While we will not be able to get into the details of this dialectic here, suffice it to say that, in Hegel’s mythical tale, the Lord and Bondsman to-be engage in a struggle to the death for recognition. Each wants to prove to the other that they are not “mere” animals, but self-conscious human subjects, willing to sacrifice everything for something which only humans beings would sacrifice themselves for:  things like, prestige, honor, glory.  So as to prove themselves to each other, they must demonstrate that they are willing to die without, at the same time, dying, since the death of one or the other or both would render the act of mutual recognition impossible. In the end, the Bondsman realizes that death will achieve nothing, so he surrenders, becoming in the eyes of the Lord, an animal, a thing, an instrument or tool to be used at the Lord’s discretion.
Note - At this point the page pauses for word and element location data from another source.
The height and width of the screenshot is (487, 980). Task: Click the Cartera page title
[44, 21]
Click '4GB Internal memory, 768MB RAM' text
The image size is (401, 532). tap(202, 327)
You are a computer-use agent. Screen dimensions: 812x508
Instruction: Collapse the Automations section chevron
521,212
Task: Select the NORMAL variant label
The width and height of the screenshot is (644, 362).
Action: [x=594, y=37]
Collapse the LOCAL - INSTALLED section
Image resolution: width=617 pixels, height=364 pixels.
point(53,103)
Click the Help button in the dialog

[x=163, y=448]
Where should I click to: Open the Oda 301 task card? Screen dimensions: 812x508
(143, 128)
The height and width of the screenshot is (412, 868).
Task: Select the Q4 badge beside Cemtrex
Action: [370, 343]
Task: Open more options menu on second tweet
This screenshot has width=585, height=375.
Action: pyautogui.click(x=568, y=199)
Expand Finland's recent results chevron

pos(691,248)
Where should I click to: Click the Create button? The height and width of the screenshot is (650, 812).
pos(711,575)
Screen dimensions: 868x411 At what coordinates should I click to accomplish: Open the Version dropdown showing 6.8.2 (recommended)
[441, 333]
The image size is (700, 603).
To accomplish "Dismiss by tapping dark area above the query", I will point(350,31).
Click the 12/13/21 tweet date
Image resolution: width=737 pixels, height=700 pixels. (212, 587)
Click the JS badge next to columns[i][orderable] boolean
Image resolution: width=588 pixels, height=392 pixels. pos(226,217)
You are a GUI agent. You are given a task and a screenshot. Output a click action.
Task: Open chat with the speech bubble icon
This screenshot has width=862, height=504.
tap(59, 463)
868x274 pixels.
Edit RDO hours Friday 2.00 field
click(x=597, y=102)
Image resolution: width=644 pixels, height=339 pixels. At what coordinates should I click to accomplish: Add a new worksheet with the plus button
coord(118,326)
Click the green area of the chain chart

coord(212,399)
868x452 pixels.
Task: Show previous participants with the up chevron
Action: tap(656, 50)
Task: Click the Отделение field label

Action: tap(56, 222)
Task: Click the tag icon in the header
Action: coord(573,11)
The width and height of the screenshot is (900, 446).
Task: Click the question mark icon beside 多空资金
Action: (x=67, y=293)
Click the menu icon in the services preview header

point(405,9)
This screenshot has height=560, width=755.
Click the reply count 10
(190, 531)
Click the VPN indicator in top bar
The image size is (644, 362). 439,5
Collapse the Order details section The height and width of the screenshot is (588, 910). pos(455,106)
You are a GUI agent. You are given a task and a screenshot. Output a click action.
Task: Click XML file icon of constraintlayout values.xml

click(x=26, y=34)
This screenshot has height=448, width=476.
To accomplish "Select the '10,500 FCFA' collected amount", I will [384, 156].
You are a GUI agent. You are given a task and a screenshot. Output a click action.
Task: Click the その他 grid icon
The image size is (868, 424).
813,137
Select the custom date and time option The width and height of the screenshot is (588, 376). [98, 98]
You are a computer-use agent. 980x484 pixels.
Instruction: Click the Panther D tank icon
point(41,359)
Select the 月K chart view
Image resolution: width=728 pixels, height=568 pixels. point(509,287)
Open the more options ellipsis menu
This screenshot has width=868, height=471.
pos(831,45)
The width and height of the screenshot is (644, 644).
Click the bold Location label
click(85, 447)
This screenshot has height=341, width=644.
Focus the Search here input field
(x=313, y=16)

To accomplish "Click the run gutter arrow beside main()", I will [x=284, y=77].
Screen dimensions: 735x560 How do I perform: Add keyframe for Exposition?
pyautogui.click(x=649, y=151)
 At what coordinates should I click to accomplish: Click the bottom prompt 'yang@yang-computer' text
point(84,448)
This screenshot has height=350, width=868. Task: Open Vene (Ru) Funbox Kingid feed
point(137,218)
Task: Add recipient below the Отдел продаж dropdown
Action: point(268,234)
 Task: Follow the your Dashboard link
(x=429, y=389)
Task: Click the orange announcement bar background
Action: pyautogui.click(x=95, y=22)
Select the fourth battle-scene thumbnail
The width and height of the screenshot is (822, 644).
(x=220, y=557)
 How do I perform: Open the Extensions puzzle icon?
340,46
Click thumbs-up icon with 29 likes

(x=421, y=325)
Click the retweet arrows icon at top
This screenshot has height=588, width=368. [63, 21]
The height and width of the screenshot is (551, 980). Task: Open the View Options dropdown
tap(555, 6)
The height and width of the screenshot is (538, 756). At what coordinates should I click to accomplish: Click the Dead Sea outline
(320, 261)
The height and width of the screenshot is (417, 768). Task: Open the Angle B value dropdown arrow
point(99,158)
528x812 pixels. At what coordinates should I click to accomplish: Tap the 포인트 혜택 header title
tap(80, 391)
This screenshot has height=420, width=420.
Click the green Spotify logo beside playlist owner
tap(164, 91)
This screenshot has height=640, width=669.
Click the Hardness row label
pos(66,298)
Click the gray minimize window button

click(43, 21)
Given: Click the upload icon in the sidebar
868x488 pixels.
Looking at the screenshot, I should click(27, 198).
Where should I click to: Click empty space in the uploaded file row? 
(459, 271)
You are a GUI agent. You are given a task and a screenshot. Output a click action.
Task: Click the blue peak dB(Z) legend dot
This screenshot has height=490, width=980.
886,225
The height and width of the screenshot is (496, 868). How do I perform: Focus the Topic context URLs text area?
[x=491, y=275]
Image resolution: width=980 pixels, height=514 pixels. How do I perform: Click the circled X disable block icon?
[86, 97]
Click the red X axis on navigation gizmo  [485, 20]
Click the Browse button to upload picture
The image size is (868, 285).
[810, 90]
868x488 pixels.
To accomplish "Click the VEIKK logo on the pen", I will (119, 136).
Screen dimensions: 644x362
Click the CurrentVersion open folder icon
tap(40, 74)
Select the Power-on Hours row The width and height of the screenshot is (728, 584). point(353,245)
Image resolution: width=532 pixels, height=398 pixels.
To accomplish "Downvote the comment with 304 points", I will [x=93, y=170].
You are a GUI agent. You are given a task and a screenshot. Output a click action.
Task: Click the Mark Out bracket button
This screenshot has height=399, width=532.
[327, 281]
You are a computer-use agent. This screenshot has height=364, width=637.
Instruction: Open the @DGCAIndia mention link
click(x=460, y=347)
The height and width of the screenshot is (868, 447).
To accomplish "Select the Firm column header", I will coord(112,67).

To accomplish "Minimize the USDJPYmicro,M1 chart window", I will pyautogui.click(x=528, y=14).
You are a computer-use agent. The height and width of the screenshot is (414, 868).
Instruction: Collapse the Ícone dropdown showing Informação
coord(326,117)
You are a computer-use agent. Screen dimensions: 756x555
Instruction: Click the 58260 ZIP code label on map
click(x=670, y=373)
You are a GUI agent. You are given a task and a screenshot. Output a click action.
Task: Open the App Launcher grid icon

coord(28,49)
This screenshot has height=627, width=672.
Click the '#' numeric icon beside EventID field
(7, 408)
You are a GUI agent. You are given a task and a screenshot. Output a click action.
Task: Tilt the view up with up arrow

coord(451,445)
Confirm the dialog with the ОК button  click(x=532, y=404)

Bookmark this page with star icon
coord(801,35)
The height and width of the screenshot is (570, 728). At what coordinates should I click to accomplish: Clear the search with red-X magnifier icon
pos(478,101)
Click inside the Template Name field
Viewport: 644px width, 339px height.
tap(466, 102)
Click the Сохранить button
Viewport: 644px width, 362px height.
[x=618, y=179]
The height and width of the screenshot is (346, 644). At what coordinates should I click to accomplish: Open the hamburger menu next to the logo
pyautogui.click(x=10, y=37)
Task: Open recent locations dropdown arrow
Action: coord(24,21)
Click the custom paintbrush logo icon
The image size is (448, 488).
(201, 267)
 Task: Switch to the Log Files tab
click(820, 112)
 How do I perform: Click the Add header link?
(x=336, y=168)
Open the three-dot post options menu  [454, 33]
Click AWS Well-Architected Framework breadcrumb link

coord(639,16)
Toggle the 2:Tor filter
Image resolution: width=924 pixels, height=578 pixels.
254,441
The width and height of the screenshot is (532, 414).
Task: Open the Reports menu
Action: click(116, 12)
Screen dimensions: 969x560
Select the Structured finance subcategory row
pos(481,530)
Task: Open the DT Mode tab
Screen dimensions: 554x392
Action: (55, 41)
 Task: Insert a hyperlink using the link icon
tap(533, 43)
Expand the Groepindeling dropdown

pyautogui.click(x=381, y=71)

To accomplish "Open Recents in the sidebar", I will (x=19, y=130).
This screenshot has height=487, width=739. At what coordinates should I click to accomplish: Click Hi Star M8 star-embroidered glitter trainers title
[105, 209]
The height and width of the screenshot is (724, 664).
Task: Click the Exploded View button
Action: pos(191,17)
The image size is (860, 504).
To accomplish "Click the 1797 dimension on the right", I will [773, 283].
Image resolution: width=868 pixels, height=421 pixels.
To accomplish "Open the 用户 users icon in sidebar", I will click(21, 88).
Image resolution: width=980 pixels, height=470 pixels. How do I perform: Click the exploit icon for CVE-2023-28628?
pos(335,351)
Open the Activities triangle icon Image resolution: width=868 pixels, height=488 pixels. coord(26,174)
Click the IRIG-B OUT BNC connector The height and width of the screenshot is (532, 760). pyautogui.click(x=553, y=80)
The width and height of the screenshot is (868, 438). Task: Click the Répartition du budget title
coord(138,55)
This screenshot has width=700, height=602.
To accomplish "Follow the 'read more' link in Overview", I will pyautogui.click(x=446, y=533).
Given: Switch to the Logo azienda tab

Of course, the bondsman has experienced things the Lord has not. Although the Bondsman has not died, he has experienced death or the fear of death (which, at the same time, Hegel remarks, is the fear of the Lord), and has thereby gained an awareness or consciousness of his own finitude – a consciousness which raises him above all other, non-human animals, freeing him, so to speak, from nature ( which Hegel conceives, first and foremost, as the sphere of immediacy). Moreover, it is this learned fear of death, which motivates the Bondsman to work  in the first place,  and it is by by working, that the Bondsman ultimately raises himself, objectively, above the animal; not only in consciousness, but really and actually. By working for the Lord, the Bondsman learns how to stave off his own desires and thus to work off his [quote] “attachment to natural existence”  (PhG 134 / 114). Every product that the bondsman produces, is itself a reproduction of his own self-consciousness, an objective realization of himself in the world, and a chance for the bondsman to get to know himself – a chance that the Master, who never works, never receives. 
Although Hegel himself never says it, Kojève summarizes Hegel’s take on work well when he says, [quote] “it is by work, and only by work, that man realizes himself objectively as man. Only after producing an artificial object is man himself really and objectively more than and different from a natural being; and only in this real and objective product does he become truly conscious of his subjective human reality...Work, then, is what ‘forms-or-educates’ man beyond the animal” (Kojève 1969, p. 25). As a Marxist first and Hegelian second, Kojève perhaps over emphasizes the role that work plays in the genesis of the self-conscious human being; it is doubtful whether we can really say, for Hegel, that work is what forms-or-educates the human being beyond the animal, if only because work is not the only way that human beings learn to hem in their desires or repress their drives, albeit we will have to leave this question aside for now. That said, Hegel does indeed argue, quite clearly, that human beings realize themselves objectively in the world through work; thus, the analysis of the work of human beings, their works, should allow us some insight into this anthropogenesis – at least this is what Bataille appears to argue, at least in part.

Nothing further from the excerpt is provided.